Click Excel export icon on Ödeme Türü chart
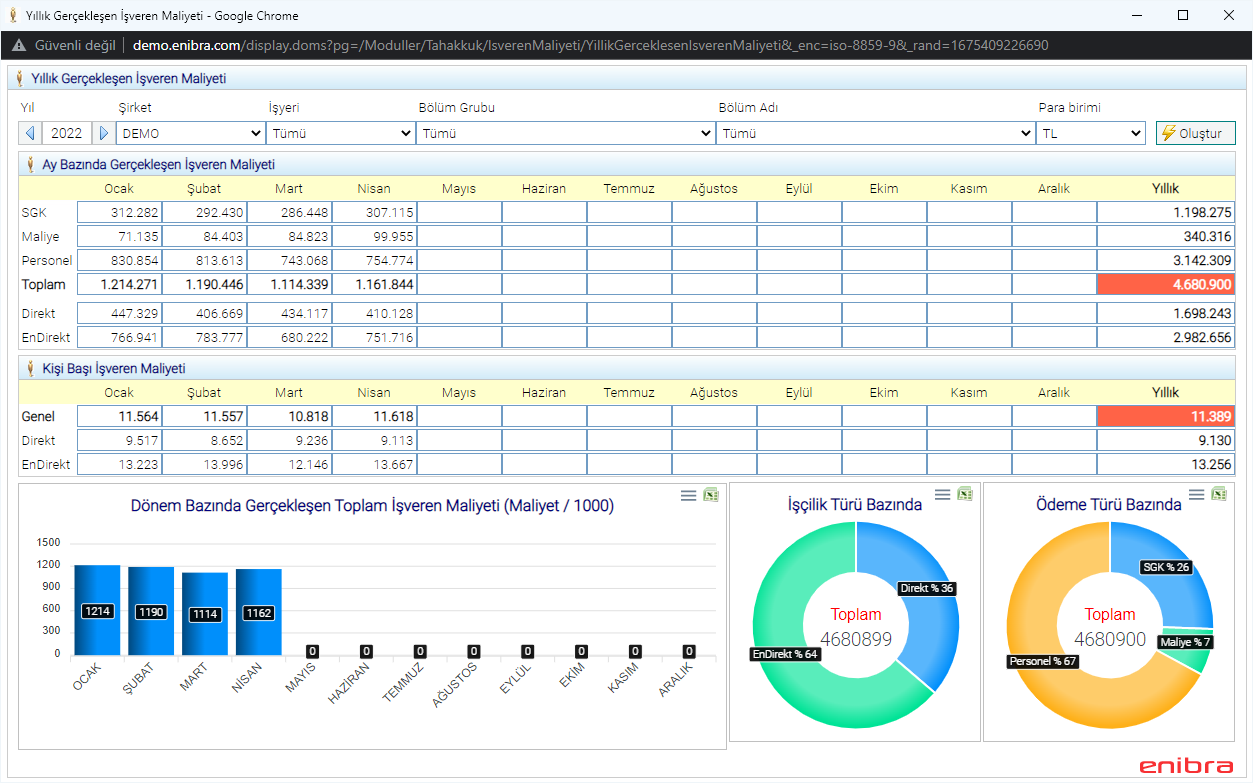1253x783 pixels. (x=1219, y=494)
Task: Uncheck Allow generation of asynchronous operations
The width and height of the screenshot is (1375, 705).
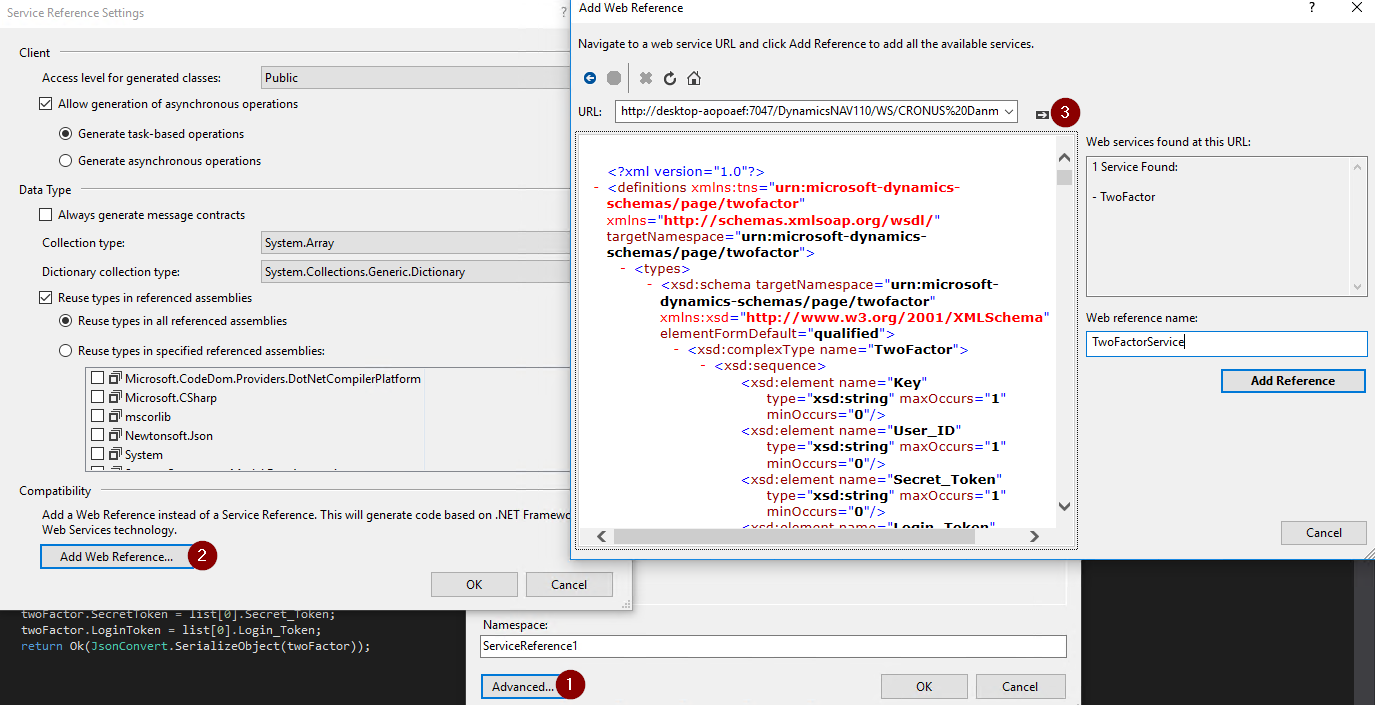Action: pos(45,103)
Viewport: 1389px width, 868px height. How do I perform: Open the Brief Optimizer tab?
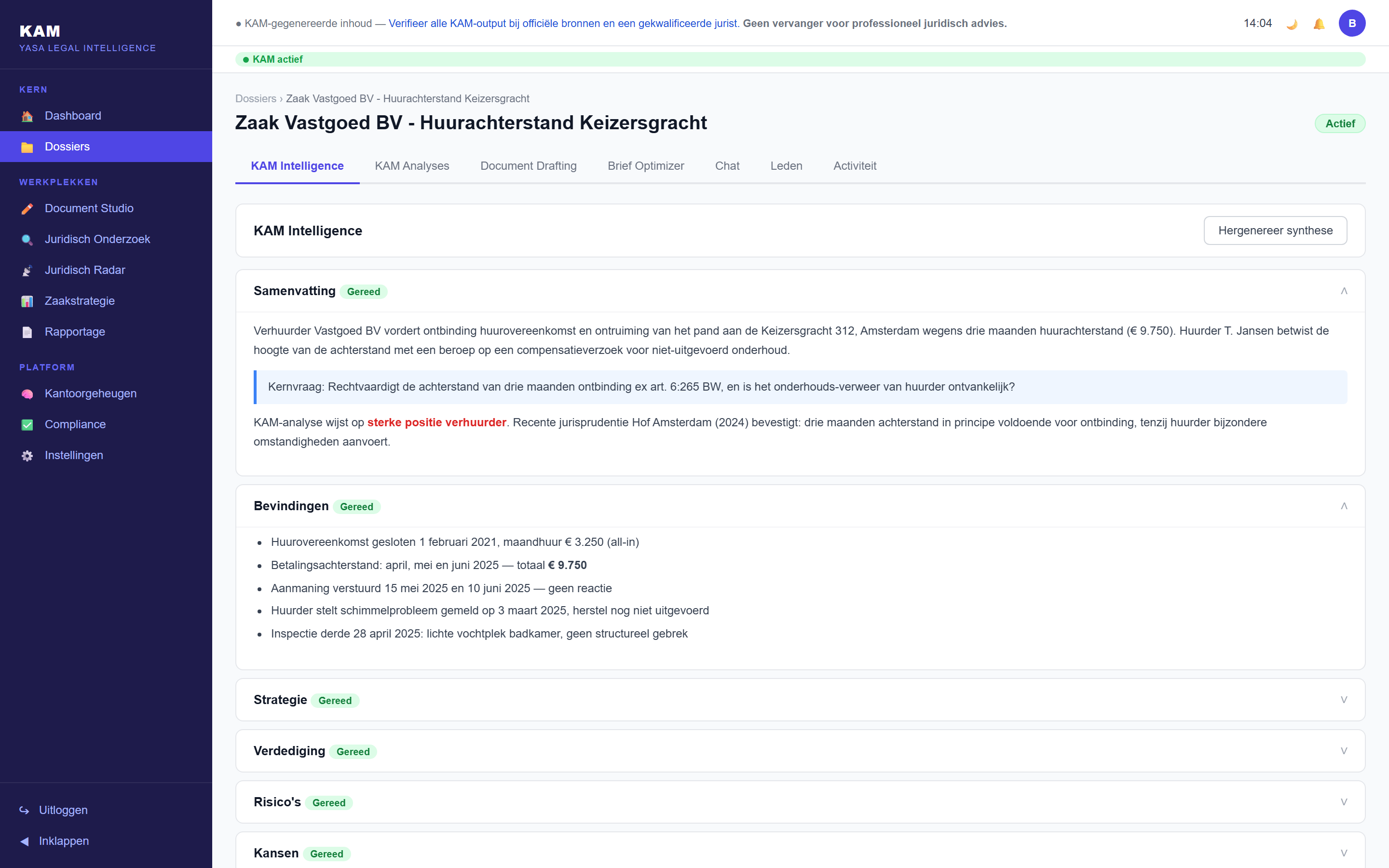tap(646, 166)
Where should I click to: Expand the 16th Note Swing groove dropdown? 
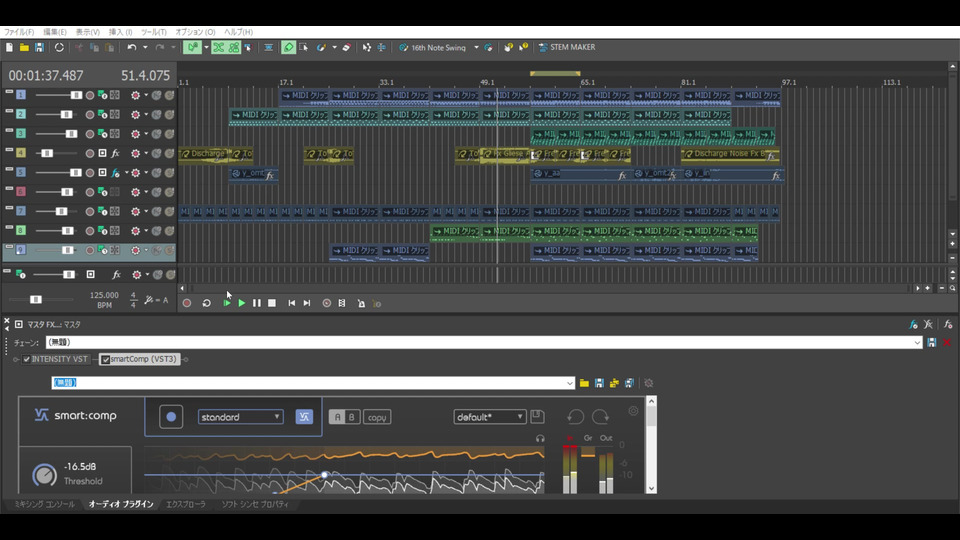click(x=476, y=47)
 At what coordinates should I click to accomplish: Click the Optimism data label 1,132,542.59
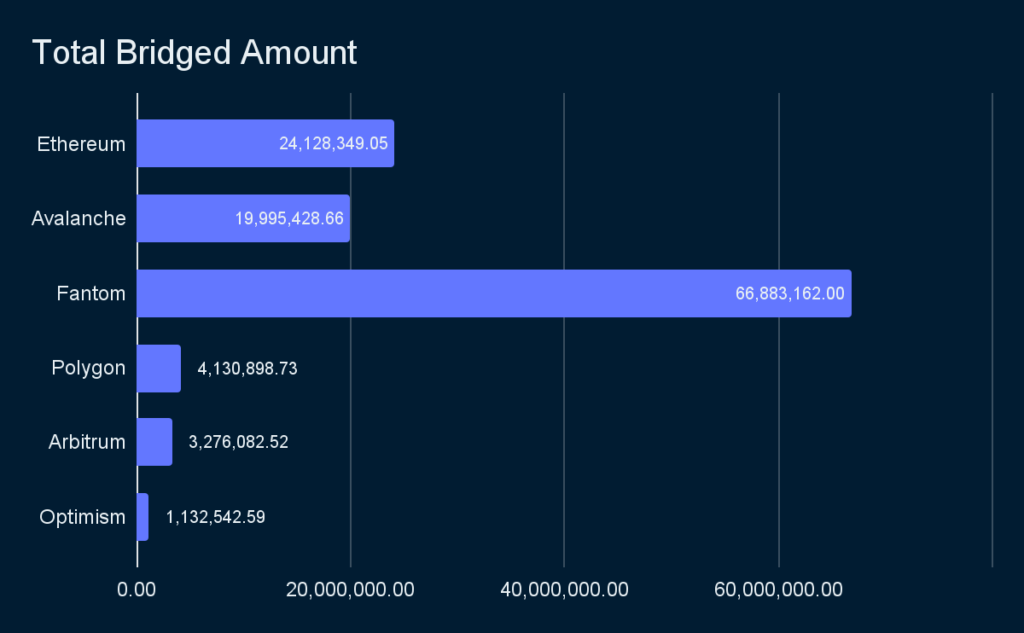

+++

# [TASK INSTRUCTIONS]
Transcribe the listing in full and omit the pictures.

# [RESULT FOR THIS EXERCISE]
Click Excel export icon on Ödeme Türü chart
1253x783 pixels. (x=1219, y=494)
Task: Uncheck Allow generation of asynchronous operations
The width and height of the screenshot is (1375, 705).
Action: pos(45,103)
Viewport: 1389px width, 868px height. How do I perform: Open the Brief Optimizer tab?
tap(646, 166)
Where should I click to: Expand the 16th Note Swing groove dropdown? 
click(x=476, y=47)
 At what coordinates should I click to accomplish: Click the Optimism data label 1,132,542.59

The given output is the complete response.